Thousands of women across Latin America on Wednesday took to the streets to demand an end to sexual harassment and violence in a region where crime against women is rife and often steeped in traditional culture.
“March 8: If you stop a woman, you stop the world,” said a banner at a rally in Montevideo that attracted tens of thousands of protesters marking International Women’s Day.
The gathering extended 1.5km along 18 de Julio Avenue, with demonstrators calling for an end to violence against women and equal rights.
Photo: AP
“Sorry to bother, but we’re being killed,” a handwritten message on a cardboard placard said.

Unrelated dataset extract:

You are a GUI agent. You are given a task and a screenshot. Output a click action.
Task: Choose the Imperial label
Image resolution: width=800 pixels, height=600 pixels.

Every 30 hours, a woman in Argentina is killed by her male partner or ex-partner.
“Enough already! We want each other alive,” read signs in purple lettering waved by the thousands who jammed the Plaza de Mayo in front of Argentina’s presidential palace.
Photo: AFP
Purple is the symbol of the movement against gender-based violence.
Demonstrators were mostly dressed in black to signify mourning.

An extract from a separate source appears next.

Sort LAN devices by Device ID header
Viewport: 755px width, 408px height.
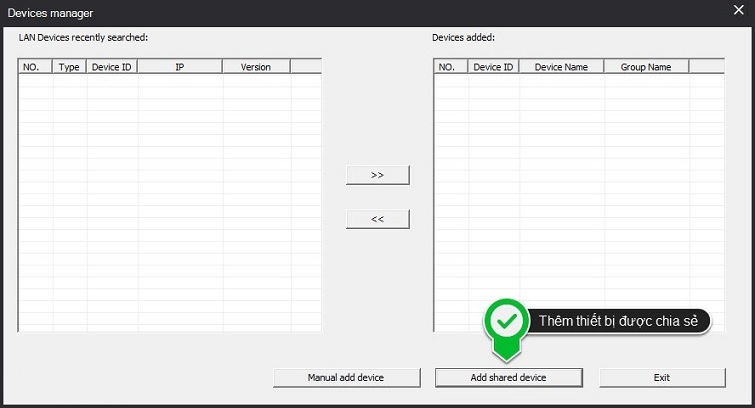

Violence against women is part of long-held traditions in many of South America’s Andean nations and is also pervasive in countries such as Argentina and Uruguay.
Even in better-off cities across the region, women who go to police stations bruised and battered to report domestic violence are told to go home and make up.
Half of the 25 countries with the largest number of women killed are in Latin America, according to UN Women, a body that supports gender equality and the empowerment of women.
In Mexico City, thousands of women filled the vast Paseo de la Reforma.
“We don’t want flowers. We want rights,” they chanted. “Being a woman should not be a risk factor.”
Mexican women say they are constantly beset by unwanted sexual talk on the streets and often groped by strangers.
The region’s only current female national leader, Chilean President Michele Bachelet, said on Twitter that “we renew our commitment to more rights, opportunities and an end to violence.”
Brazilian President Michel Temer sparked a media firestorm on International Women’s Day, saying that women are really good at food shopping, price tracking and budgeting.
Temer then said that if children grew up successfully, it was because they were raised right at home.
“And certainly, that isn’t done by the man. It’s the woman,” Temer said.
People took to Twitter to criticize the politician.
“Somebody tell Temer that we are in the 21st century now,” one netizen said.